Libya is a country with one of the largest oil reserves in the world, and unsurprisingly one of the biggest political struggles between the rival governments is over effective control of the oil production, sales, and revenues — as explained by Jason Pack and Rhiannon Smith:

This battle for legitimacy and power is being played out within Libya’s two most influential institutions: the Central Bank and the National Oil Corporation (NOC). The HoR voted in September to dismiss Sadiq al-Kabir from his position as Central Bank governor, however Kabir appears to still be running the bank. Through him, the Islamist-aligned government has at least some control over Libya’s finances.

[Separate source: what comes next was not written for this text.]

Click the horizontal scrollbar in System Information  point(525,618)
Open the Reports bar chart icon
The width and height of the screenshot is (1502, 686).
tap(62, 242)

Last week, the Central Bank transferred Hassi’s [unrecognized] government enough funds to cover three months of family allowance payments, while a GNC-controlled public spending authority [allied with it] has managed to impose a payment limit of 200,000 Libyan Dinar across the public sector.

Meanwhile, Hassi’s Oil Minister Mashallah al-Zwey has physically taken over the NOC headquarters in Tripoli along with the NOC website. As such, officials are reportedly taking direction from him. Indeed, the official Libyan government website has been taken over by Hassi’s National Salvation government. Those cyberspace realities go a long way to validating the Tripoli government’s claim to sovereignty and legitimacy.

 
Based on this, one might expect a total breakdown in cooperation on oil between the rival factions. Instead, production is up and revenues are continuing to be distributed across the country. It’s a bit haphazard, to be sure, but they haven’t stopped.

Why? The realities of the complex setup of pre-Gaddafi oil royalty systems and citizen salaries, crossed with the international oversight of the country’s oil sector following the 2011 civil war, have resulted in a bizarre and almost amusing level of cooperation, even as the two factions send wave after wave of militias and soldiers and jets at each other.

Here’s the basic setup according to Reuters:

  1. Oil comes out of the ground all over the country.
  2. Oil is largely shipped to export terminals in eastern Libya controlled by the recognized government.
  3. Oil is sold legally on the international market by brokers.
  4. Money from these sales is deposited directly into an overseas account established by the international community.
  5. The only entity able to access the money overseas to bring it back to Libya is controlled by supporters of the unrecognized government and the western rebels.
  6. Most of the oil money brought back into Libya is paid to average citizens, fighters, soldiers, police, etc. in all areas of the country under a system established by Gaddafi. All beneficiaries nominally “work” for the government (either one) in jobs that may or may not exist.

If you detected a bit of a mutually assured destruction or prisoner’s dilemma-style roadblock in there, so did pretty much everybody involved, which is apparently why the two rival forces haven’t stopped the oil party.

When everyone in Libya is employed in a no-show government job funded by oil revenues, everyone in Libya is committed to keeping the oil flowing and being sold legally, despite their differences, even in the middle of what has clearly become a new civil war. Since Western rebels control the payouts and the Eastern government controls the exports, it’s important for everyone to work together even as they’re at war — or else nobody gets salaries. Without salaries, and barring substantially more proxy aid from the Persian Gulf, both sides would collapse as their hired combatants suddenly exit the war.

Unilaterally halting the exports automatically halts the revenue stream, while unilaterally halting the revenue payouts would trigger retaliatory cancellation of the oil exports. The only self-preserving and logical course, therefore, is for neither side to try to hold the other hostage on the oil cycle, at least until both the revenue transfers and exports are controlled by the same side, whether by force or by the international community intervening on the funds repatriation process.